Saved entries

== Segment start ==

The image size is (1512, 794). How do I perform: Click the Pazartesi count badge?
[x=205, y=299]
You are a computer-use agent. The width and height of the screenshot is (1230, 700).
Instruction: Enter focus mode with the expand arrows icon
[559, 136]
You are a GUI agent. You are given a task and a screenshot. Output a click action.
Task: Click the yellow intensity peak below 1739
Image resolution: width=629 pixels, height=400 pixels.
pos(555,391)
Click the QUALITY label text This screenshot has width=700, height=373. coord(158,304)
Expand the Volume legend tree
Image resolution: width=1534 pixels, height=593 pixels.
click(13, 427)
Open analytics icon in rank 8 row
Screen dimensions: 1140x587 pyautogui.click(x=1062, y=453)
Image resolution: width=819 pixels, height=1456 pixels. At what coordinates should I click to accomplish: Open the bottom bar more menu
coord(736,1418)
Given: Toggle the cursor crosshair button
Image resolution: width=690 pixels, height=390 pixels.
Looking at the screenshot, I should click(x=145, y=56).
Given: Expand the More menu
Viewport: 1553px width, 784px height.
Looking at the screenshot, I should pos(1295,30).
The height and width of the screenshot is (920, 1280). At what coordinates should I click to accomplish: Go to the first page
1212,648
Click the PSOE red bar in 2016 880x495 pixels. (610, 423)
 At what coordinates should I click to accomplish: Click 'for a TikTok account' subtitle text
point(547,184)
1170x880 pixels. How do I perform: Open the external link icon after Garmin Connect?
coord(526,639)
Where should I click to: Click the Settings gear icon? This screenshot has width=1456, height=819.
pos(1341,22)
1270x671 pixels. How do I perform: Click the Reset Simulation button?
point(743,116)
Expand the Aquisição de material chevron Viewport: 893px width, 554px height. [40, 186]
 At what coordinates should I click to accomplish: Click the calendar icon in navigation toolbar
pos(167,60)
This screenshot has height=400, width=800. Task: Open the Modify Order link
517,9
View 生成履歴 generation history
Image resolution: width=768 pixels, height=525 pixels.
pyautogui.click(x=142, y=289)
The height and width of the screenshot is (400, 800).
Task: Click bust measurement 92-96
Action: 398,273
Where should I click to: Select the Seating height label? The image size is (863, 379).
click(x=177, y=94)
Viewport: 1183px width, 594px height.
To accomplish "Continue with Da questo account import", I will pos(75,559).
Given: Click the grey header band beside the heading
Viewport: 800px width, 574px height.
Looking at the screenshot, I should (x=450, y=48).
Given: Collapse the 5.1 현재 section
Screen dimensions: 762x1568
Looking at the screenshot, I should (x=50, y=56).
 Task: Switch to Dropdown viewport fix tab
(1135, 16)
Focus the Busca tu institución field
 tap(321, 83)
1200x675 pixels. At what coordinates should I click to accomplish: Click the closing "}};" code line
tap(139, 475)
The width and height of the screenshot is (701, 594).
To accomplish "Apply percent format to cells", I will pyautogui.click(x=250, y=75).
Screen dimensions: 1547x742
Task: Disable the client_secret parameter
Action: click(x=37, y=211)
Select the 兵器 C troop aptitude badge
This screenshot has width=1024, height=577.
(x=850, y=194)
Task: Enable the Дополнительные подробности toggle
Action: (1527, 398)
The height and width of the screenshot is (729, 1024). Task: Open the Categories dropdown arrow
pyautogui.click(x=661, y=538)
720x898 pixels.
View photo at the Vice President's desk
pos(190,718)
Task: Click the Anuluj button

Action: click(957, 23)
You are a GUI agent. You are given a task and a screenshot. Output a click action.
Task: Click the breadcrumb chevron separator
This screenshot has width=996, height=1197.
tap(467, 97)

== Segment end ==

» **Work instruction**:
The data above is to be given again, with every line exact.

» **Exercise solution**:
The image size is (1512, 794). How do I perform: Click the Pazartesi count badge?
[x=205, y=299]
You are a computer-use agent. The width and height of the screenshot is (1230, 700).
Instruction: Enter focus mode with the expand arrows icon
[559, 136]
You are a GUI agent. You are given a task and a screenshot. Output a click action.
Task: Click the yellow intensity peak below 1739
Image resolution: width=629 pixels, height=400 pixels.
pos(555,391)
Click the QUALITY label text This screenshot has width=700, height=373. coord(158,304)
Expand the Volume legend tree
Image resolution: width=1534 pixels, height=593 pixels.
click(13, 427)
Open analytics icon in rank 8 row
Screen dimensions: 1140x587 pyautogui.click(x=1062, y=453)
Image resolution: width=819 pixels, height=1456 pixels. At what coordinates should I click to accomplish: Open the bottom bar more menu
coord(736,1418)
Given: Toggle the cursor crosshair button
Image resolution: width=690 pixels, height=390 pixels.
Looking at the screenshot, I should click(x=145, y=56).
Given: Expand the More menu
Viewport: 1553px width, 784px height.
Looking at the screenshot, I should pos(1295,30).
The height and width of the screenshot is (920, 1280). At what coordinates should I click to accomplish: Go to the first page
1212,648
Click the PSOE red bar in 2016 880x495 pixels. (610, 423)
 At what coordinates should I click to accomplish: Click 'for a TikTok account' subtitle text
point(547,184)
1170x880 pixels. How do I perform: Open the external link icon after Garmin Connect?
coord(526,639)
Where should I click to: Click the Settings gear icon? This screenshot has width=1456, height=819.
pos(1341,22)
1270x671 pixels. How do I perform: Click the Reset Simulation button?
point(743,116)
Expand the Aquisição de material chevron Viewport: 893px width, 554px height. [40, 186]
 At what coordinates should I click to accomplish: Click the calendar icon in navigation toolbar
pos(167,60)
This screenshot has height=400, width=800. Task: Open the Modify Order link
517,9
View 生成履歴 generation history
Image resolution: width=768 pixels, height=525 pixels.
pyautogui.click(x=142, y=289)
The height and width of the screenshot is (400, 800).
Task: Click bust measurement 92-96
Action: 398,273
Where should I click to: Select the Seating height label? The image size is (863, 379).
click(x=177, y=94)
Viewport: 1183px width, 594px height.
To accomplish "Continue with Da questo account import", I will pos(75,559).
Given: Click the grey header band beside the heading
Viewport: 800px width, 574px height.
Looking at the screenshot, I should (x=450, y=48).
Given: Collapse the 5.1 현재 section
Screen dimensions: 762x1568
Looking at the screenshot, I should (x=50, y=56).
 Task: Switch to Dropdown viewport fix tab
(1135, 16)
Focus the Busca tu institución field
 tap(321, 83)
1200x675 pixels. At what coordinates should I click to accomplish: Click the closing "}};" code line
tap(139, 475)
The width and height of the screenshot is (701, 594).
To accomplish "Apply percent format to cells", I will pyautogui.click(x=250, y=75).
Screen dimensions: 1547x742
Task: Disable the client_secret parameter
Action: click(x=37, y=211)
Select the 兵器 C troop aptitude badge
This screenshot has width=1024, height=577.
(x=850, y=194)
Task: Enable the Дополнительные подробности toggle
Action: (1527, 398)
The height and width of the screenshot is (729, 1024). Task: Open the Categories dropdown arrow
pyautogui.click(x=661, y=538)
720x898 pixels.
View photo at the Vice President's desk
pos(190,718)
Task: Click the Anuluj button

Action: click(957, 23)
You are a GUI agent. You are given a task and a screenshot. Output a click action.
Task: Click the breadcrumb chevron separator
This screenshot has width=996, height=1197.
tap(467, 97)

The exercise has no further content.